Bethany runs a perishable shipping company, easing distribution to the restaurants and grocers that buy from them online. Yet, for the most part, Corey sells locally. He has a presence at four farmers’ markets in the area where he sells mushrooms and value-added products like mushroom butter and mushroom and herb salt mixes. Having face-to-face interactions with customers is vital, he says, because most Americans don’t eat mushrooms very often. When marketgoers tell Corey that they don’t like mushrooms, he tells them he doesn’t believe them. “I say it’s because they’ve never had good mushrooms. A lot of people have had buttons, portabellas and criminis; those are all very closely related mushrooms.” The fungi that Corey cultivates are extremely different and diverse: from pioppinos to oyster mushrooms. Most folks have never had a pink oyster, let alone know what a lion’s mane mushroom tastes like. Corey’s excitement entices first time customers to try them; he’s had many mushroom converts that way.
As a city, Youngstown has seen better days. In its heyday, it had a population triple its current size and a thriving steel sector. But just like Pittsburgh, an effort to revitalize the city’s post-steel economy is looking bright. Moving from Denver seemed like a risk but Corey says, “We did the metrics and Youngstown is a very good place to run a business.” Like many old steel mill cities, Youngstown has a plethora of cheap warehouses, making it an ideal spot for a burgeoning mushroom business. Corey’s operation is currently three thousand square feet of warehouse space, and he’s hoping to continue expanding. The cheaper cost of real estate there allows him to pay all of his employees a living wage, an ethical decision he says he’ll never compromise on. “Wages from the eighties won’t cut it these days,” he says. “If you want to see the change, then be the change.”

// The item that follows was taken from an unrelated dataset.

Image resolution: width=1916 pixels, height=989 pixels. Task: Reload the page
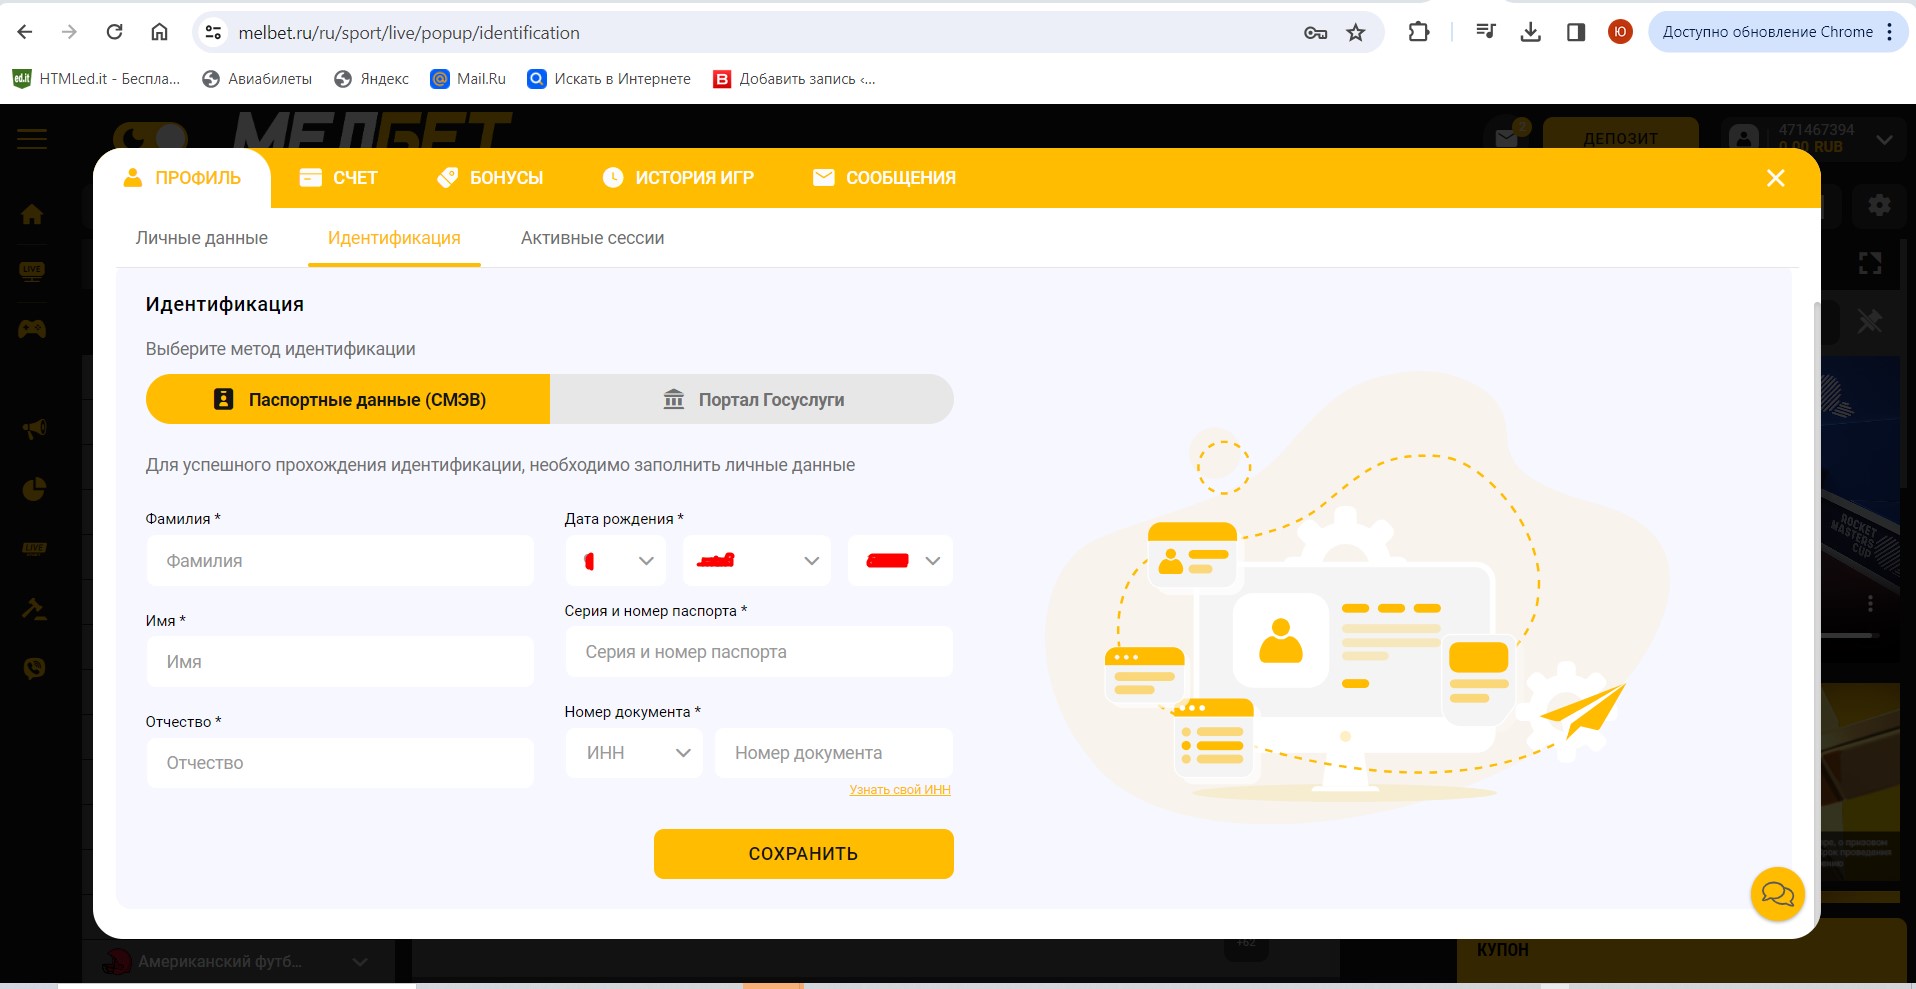click(115, 33)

Corey says he learned more about being a small business owner by watching his father than he did in his one college semester as a business major. His approach is about reading people’s desires and meeting a growing open market. “Being in the business of food is being in the business of what people want. You can say, ‘Man, I really like barbecue sauce; I’m going to make barbecue sauce.’ But how many other people are making barbecue sauce?” As much as Corey would love to produce cut flowers and heirloom winter squash, he has committed to prioritizing the needs of his community. He hopes other young farmers will ask themselves what the need is in their own communities before they start producing crops that are not profitable in their marketplace.
As Corey sees it, supporting local farmers is the most impactful way to get better produce into markets and stores, and ultimately to meet the needs of a community. “Supporting agriculture in your region…that’s going to help a lot more than anything else.”